When I emerge from the kitchen, I’m greeted by the sight of a discarded pair of boots placed in the centre of the coffee table, soles down.
“Rule number one in this house is that we NEVER leave shoes on tables,” I bark, giving him my very best hard stare. “Because shoes touch the pavement…”
“…and might have stood in dog poo or pigeon poo. Or wee. Or tiny, invisible germs from poo or wee,” my son interrupts. He’s become an expert at finishing my sentences.
“And did you know,” I continue, sensing a teachable moment, “that if we were in Japan and visited someone’s house, it would be considered rude if we didn’t take our shoes off at the front door?” I eye the shaggy rug, doubtless teeming with germs and, not for the first time, wonder whether we shouldn’t be adopting that custom ourselves.
My son makes no reply: I’ve already lost him to the siren screen of the iPad. On the horizon, I see a freak “accident” involving me “dropping” it and shards of retina screen all over the concrete kitchen floor.
A few moments later, I hear a muffled voice from underneath the blankets and towels which envelop the dining table, recently repurposed as a fort.
“Mummy, what are the other rules in this house? If that shoe rule is number one, what is number two, or number four?”

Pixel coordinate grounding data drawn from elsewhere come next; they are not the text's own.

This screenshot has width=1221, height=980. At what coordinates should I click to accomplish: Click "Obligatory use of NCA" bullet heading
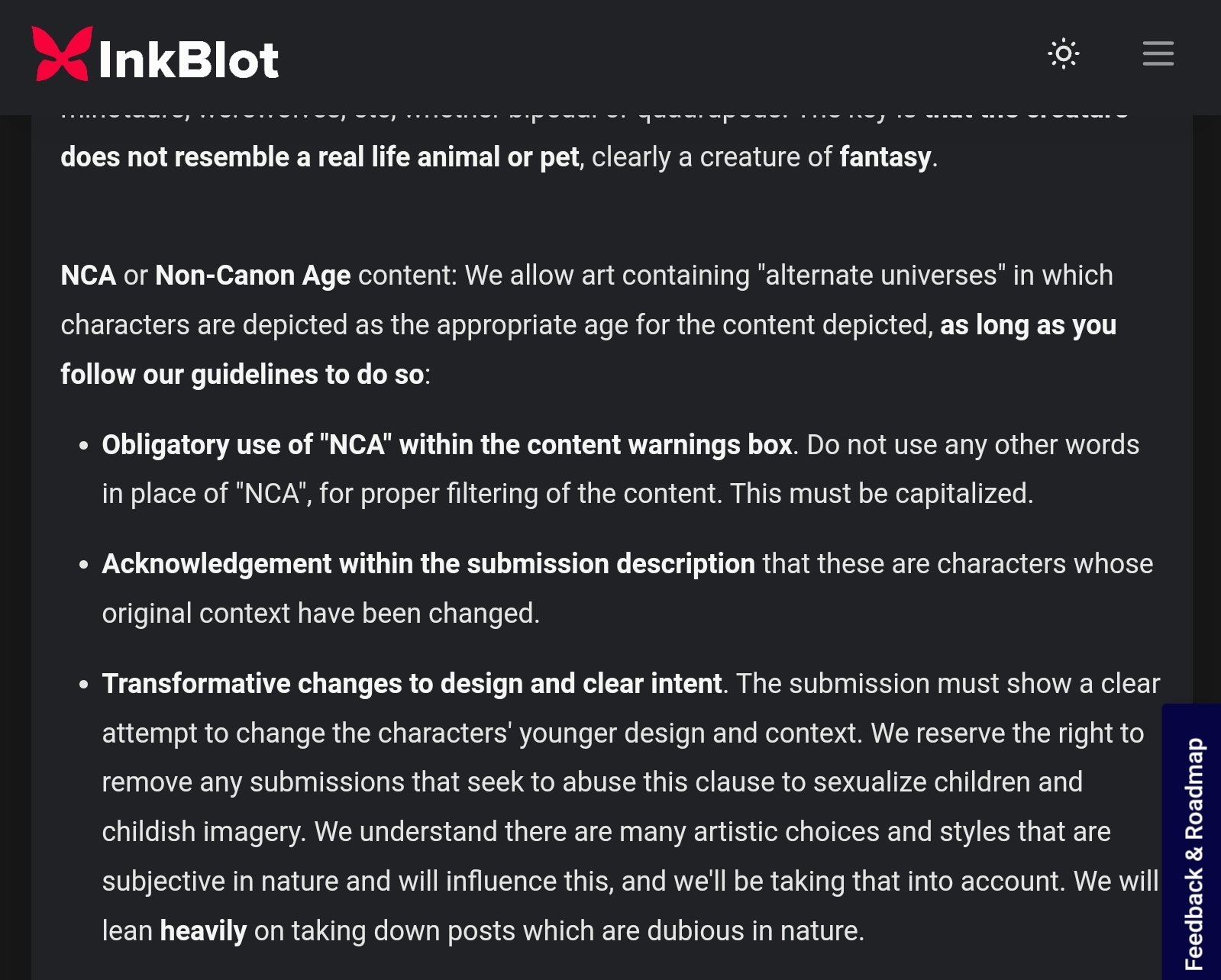(x=447, y=445)
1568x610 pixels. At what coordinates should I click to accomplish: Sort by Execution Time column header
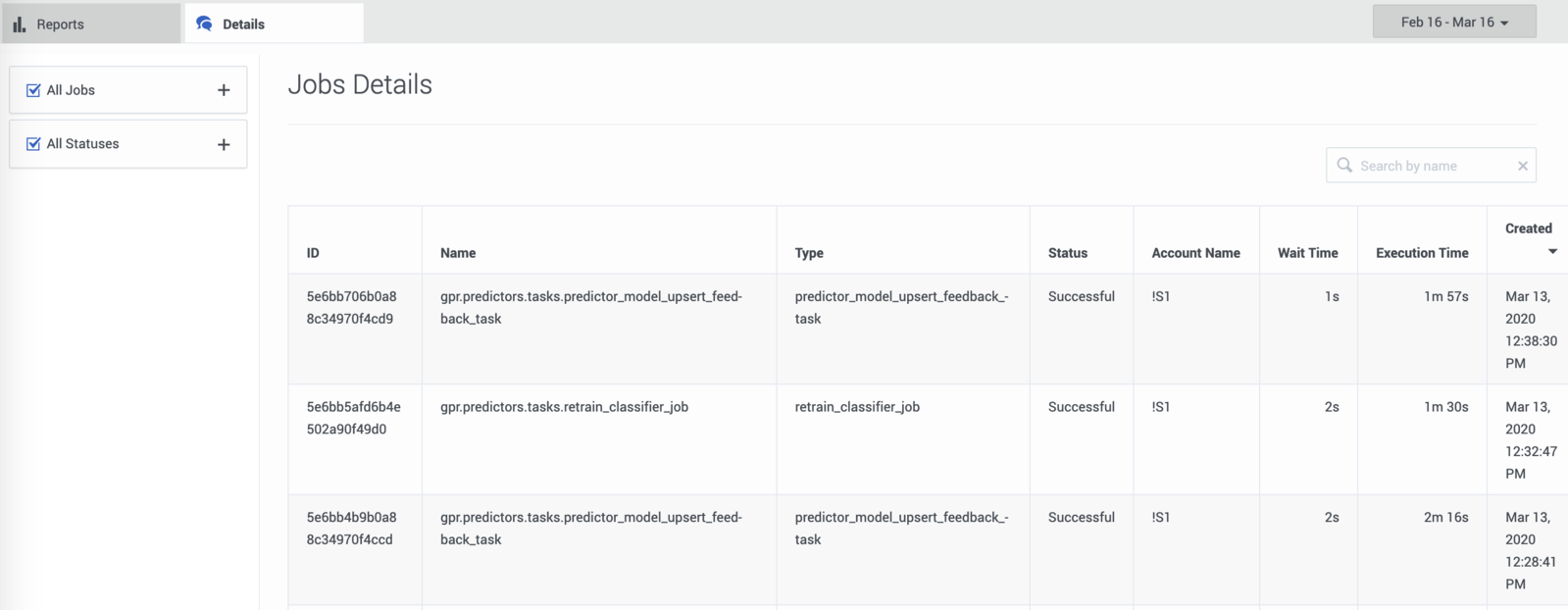[x=1422, y=253]
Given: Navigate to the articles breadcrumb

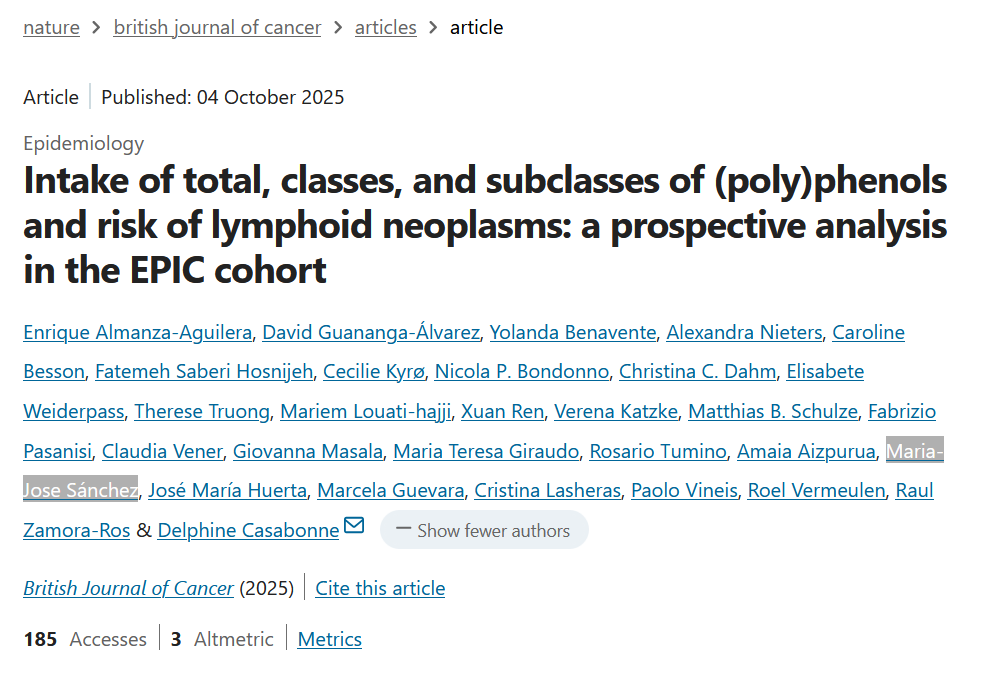Looking at the screenshot, I should tap(385, 27).
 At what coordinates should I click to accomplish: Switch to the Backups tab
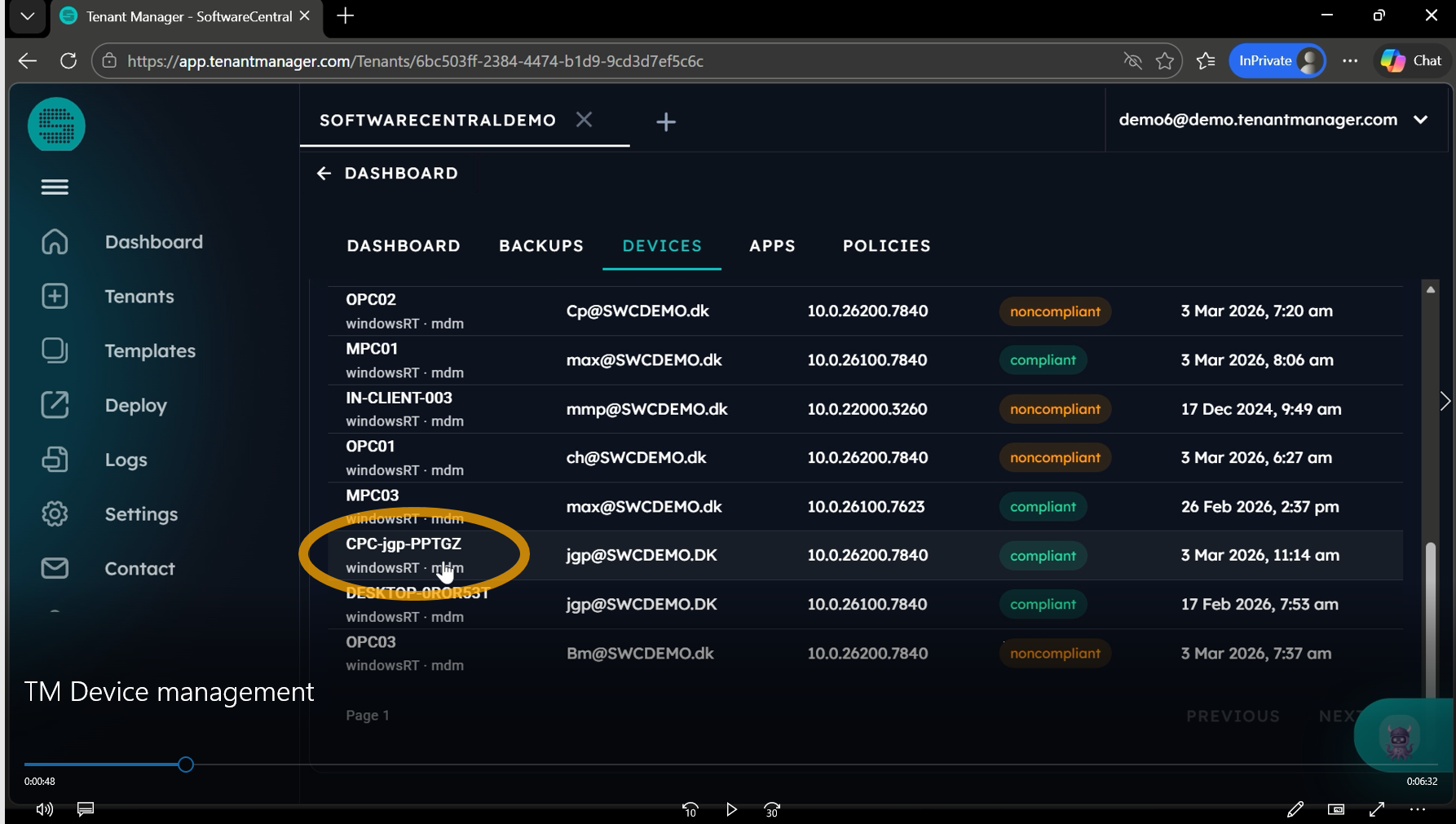pyautogui.click(x=541, y=246)
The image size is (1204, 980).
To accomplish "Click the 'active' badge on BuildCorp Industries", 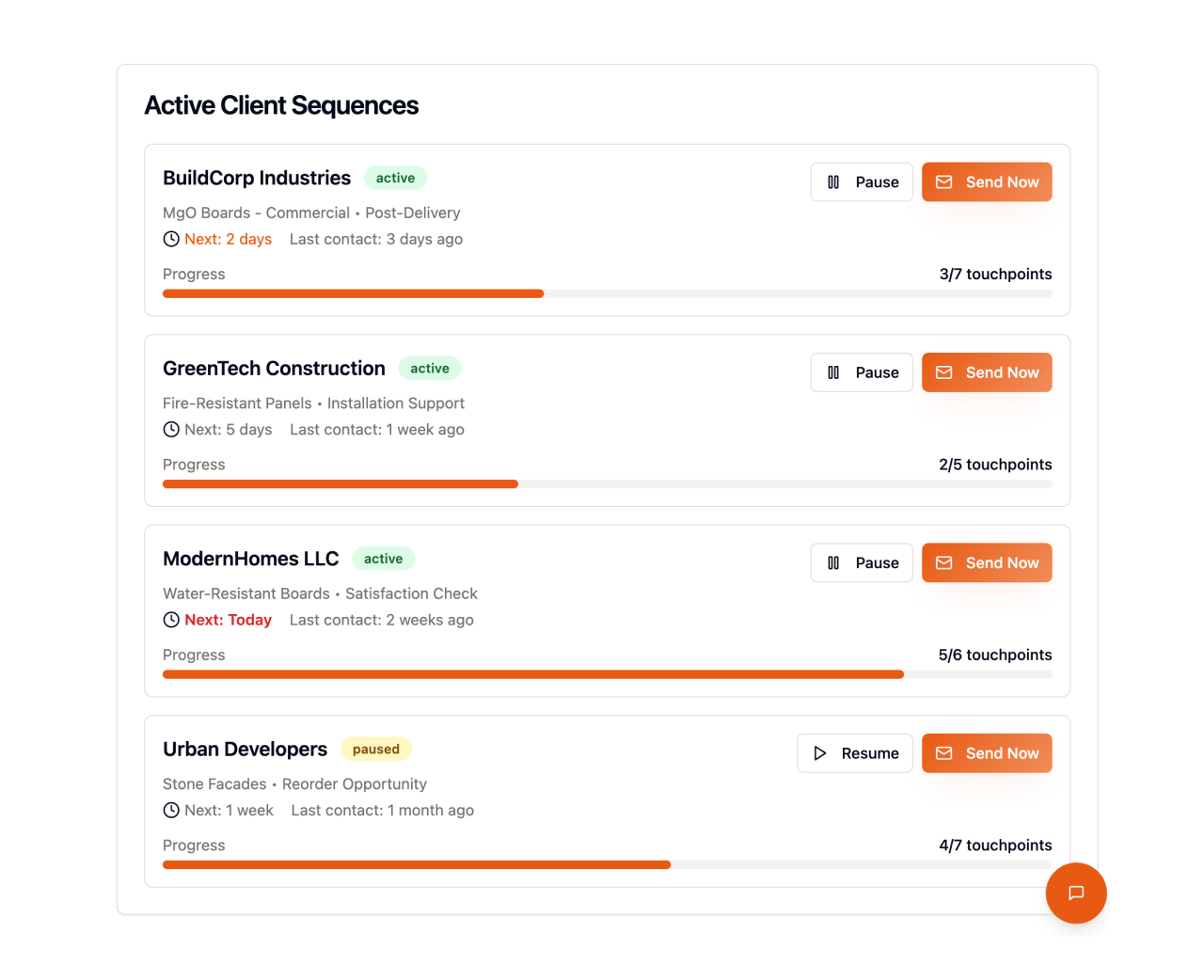I will (395, 178).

I join him in the fort, where we decide to brainstorm together. The best way, I figure, to make an exhaustive list of house rules is to draw on his memories of my most frequent scoldings. My son has a finely-tuned sense of injustice and an infallible memory log; he backs up every criticism ever levelled at him.
- No shoes on tables.
- Always flush away poo (and wee if we have visitors).
- Mirrors are for looking with eyes, not for touching with sticky fingers.
- The floor is not a dustbin. My pet-peeve during cold-season is the pyramids of damp, partially-used tissues which proliferate in every room.
- No moonwalking into the (purely ornamental) bar cart.
- Never forget that our floor is someone else’s ceiling.
- iPad usage will be policed (more or less) strictly (depending on my state of mind and level of fatigue).
- Mum’s bedroom is a toy-free zone and may be used as a stage or a gym by appointment only.
We don’t get beyond 8, but I decide to call it a day, as I’m developing a cramp in my leg and it’s already abundantly clear that I’m running the tightest of ships.